One week there is “no liquidity crisis” at Bear Stearns; the next, the bank collapses. In the morning you accept a new job; in the afternoon, the company folds. One day your investments are doing great; the next the world learns that Bernie Madoff is a crook. In two weeks last October, the Dow dropped 17 percent, wiping out big chunks of retirement accounts. As Mark Cuban recently blogged, this is the year of WTF.
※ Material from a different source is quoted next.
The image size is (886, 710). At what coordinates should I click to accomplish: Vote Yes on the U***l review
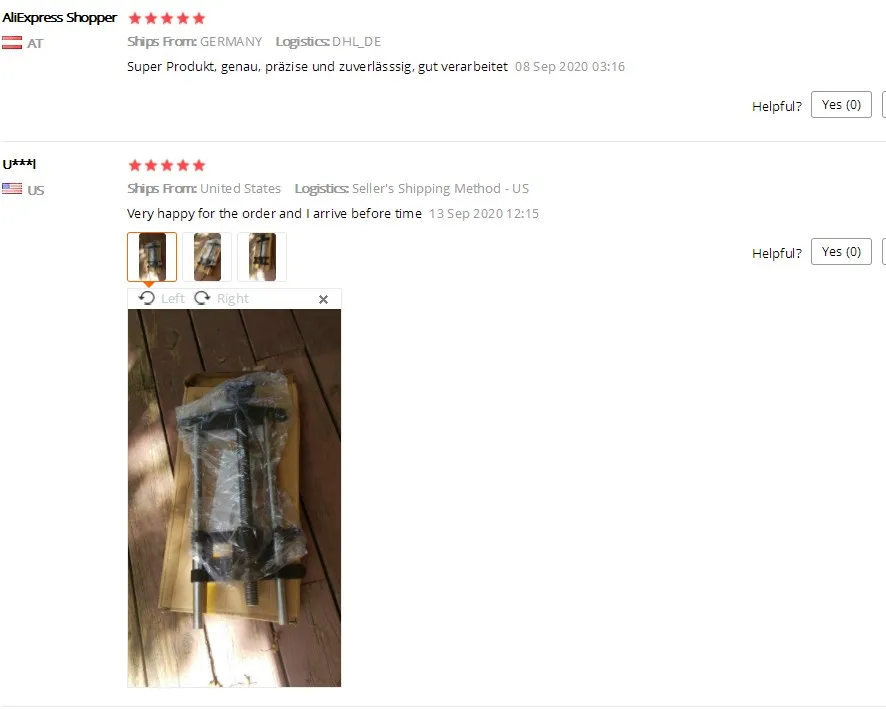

But recession speed isn’t necessarily a bad thing. Yesterday Daniel Gross wrote on Newsweek.com about how similar the U.S. recession and response is to Japan’s bust in the 1990s—real estate crash, economic stimulus package, etc. The difference is, ours is taking place in dog years. According to the deputy governor of the Bank of Japan, Gross says, “in less than two and a half years, the U.S. has experienced as much trauma and recovery as Japan did in about 12 years.” In part that’s because the government has been speedy. But it’s also because things move around the globe faster today than in the 90s. So instead of taking 15 years to slog out of it, we could be out by 2010. Take that, Albert Einstein!